Word for word, repeat each record that follows.
====== Input
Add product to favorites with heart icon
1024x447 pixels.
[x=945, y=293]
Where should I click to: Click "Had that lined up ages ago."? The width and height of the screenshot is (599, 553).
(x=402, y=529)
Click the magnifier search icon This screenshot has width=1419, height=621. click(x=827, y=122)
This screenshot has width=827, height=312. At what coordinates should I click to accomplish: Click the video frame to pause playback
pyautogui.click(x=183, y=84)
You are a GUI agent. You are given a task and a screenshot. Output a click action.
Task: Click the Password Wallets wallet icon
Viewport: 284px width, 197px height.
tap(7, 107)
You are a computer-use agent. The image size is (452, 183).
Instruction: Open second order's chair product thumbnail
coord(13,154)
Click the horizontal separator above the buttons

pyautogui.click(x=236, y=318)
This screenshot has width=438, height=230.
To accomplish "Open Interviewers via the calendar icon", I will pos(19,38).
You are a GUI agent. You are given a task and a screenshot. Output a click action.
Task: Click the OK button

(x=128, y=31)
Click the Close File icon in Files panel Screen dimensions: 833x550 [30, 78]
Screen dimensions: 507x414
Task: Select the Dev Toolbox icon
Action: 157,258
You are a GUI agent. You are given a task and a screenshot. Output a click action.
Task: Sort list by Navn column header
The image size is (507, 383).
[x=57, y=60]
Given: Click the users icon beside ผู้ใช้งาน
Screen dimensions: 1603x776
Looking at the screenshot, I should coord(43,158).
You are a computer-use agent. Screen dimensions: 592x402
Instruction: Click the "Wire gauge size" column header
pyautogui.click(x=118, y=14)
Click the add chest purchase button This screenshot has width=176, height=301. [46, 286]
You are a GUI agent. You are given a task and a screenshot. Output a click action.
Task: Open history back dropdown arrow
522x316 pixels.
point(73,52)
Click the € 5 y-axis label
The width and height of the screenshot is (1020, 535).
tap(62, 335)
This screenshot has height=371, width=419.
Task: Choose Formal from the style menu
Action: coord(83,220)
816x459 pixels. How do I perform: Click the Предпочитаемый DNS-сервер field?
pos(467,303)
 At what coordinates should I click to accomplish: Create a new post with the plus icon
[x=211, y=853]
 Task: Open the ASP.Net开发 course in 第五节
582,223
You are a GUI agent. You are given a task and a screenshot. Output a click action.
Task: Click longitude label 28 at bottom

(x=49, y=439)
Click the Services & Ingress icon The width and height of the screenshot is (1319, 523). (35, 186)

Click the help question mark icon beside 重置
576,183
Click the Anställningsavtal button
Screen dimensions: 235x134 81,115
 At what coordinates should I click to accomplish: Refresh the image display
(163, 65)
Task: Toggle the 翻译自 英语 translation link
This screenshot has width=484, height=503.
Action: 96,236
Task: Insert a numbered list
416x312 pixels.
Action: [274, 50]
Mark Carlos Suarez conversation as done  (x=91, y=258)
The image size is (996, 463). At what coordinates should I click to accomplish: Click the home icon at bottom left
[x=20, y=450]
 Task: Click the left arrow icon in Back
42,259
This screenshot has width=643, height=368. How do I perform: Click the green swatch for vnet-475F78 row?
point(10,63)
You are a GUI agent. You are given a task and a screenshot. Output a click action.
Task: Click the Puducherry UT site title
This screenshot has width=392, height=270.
============
▶ [Task output]:
Add product to favorites with heart icon
1024x447 pixels.
[x=945, y=293]
Where should I click to: Click "Had that lined up ages ago."? The width and height of the screenshot is (599, 553).
(x=402, y=529)
Click the magnifier search icon This screenshot has width=1419, height=621. click(x=827, y=122)
This screenshot has width=827, height=312. At what coordinates should I click to accomplish: Click the video frame to pause playback
pyautogui.click(x=183, y=84)
You are a GUI agent. You are given a task and a screenshot. Output a click action.
Task: Click the Password Wallets wallet icon
Viewport: 284px width, 197px height.
tap(7, 107)
You are a computer-use agent. The image size is (452, 183).
Instruction: Open second order's chair product thumbnail
coord(13,154)
Click the horizontal separator above the buttons

pyautogui.click(x=236, y=318)
This screenshot has width=438, height=230.
To accomplish "Open Interviewers via the calendar icon", I will pos(19,38).
You are a GUI agent. You are given a task and a screenshot. Output a click action.
Task: Click the OK button

(x=128, y=31)
Click the Close File icon in Files panel Screen dimensions: 833x550 [30, 78]
Screen dimensions: 507x414
Task: Select the Dev Toolbox icon
Action: 157,258
You are a GUI agent. You are given a task and a screenshot. Output a click action.
Task: Sort list by Navn column header
The image size is (507, 383).
[x=57, y=60]
Given: Click the users icon beside ผู้ใช้งาน
Screen dimensions: 1603x776
Looking at the screenshot, I should coord(43,158).
You are a computer-use agent. Screen dimensions: 592x402
Instruction: Click the "Wire gauge size" column header
pyautogui.click(x=118, y=14)
Click the add chest purchase button This screenshot has width=176, height=301. [46, 286]
You are a GUI agent. You are given a task and a screenshot. Output a click action.
Task: Open history back dropdown arrow
522x316 pixels.
point(73,52)
Click the € 5 y-axis label
The width and height of the screenshot is (1020, 535).
tap(62, 335)
This screenshot has height=371, width=419.
Task: Choose Formal from the style menu
Action: coord(83,220)
816x459 pixels. How do I perform: Click the Предпочитаемый DNS-сервер field?
pos(467,303)
 At what coordinates should I click to accomplish: Create a new post with the plus icon
[x=211, y=853]
 Task: Open the ASP.Net开发 course in 第五节
582,223
You are a GUI agent. You are given a task and a screenshot. Output a click action.
Task: Click longitude label 28 at bottom

(x=49, y=439)
Click the Services & Ingress icon The width and height of the screenshot is (1319, 523). (35, 186)

Click the help question mark icon beside 重置
576,183
Click the Anställningsavtal button
Screen dimensions: 235x134 81,115
 At what coordinates should I click to accomplish: Refresh the image display
(163, 65)
Task: Toggle the 翻译自 英语 translation link
This screenshot has width=484, height=503.
Action: 96,236
Task: Insert a numbered list
416x312 pixels.
Action: [274, 50]
Mark Carlos Suarez conversation as done  (x=91, y=258)
The image size is (996, 463). At what coordinates should I click to accomplish: Click the home icon at bottom left
[x=20, y=450]
 Task: Click the left arrow icon in Back
42,259
This screenshot has width=643, height=368. How do I perform: Click the green swatch for vnet-475F78 row?
point(10,63)
You are a GUI agent. You are given a task and a screenshot. Output a click action.
Task: Click the Puducherry UT site title
This screenshot has width=392, height=270.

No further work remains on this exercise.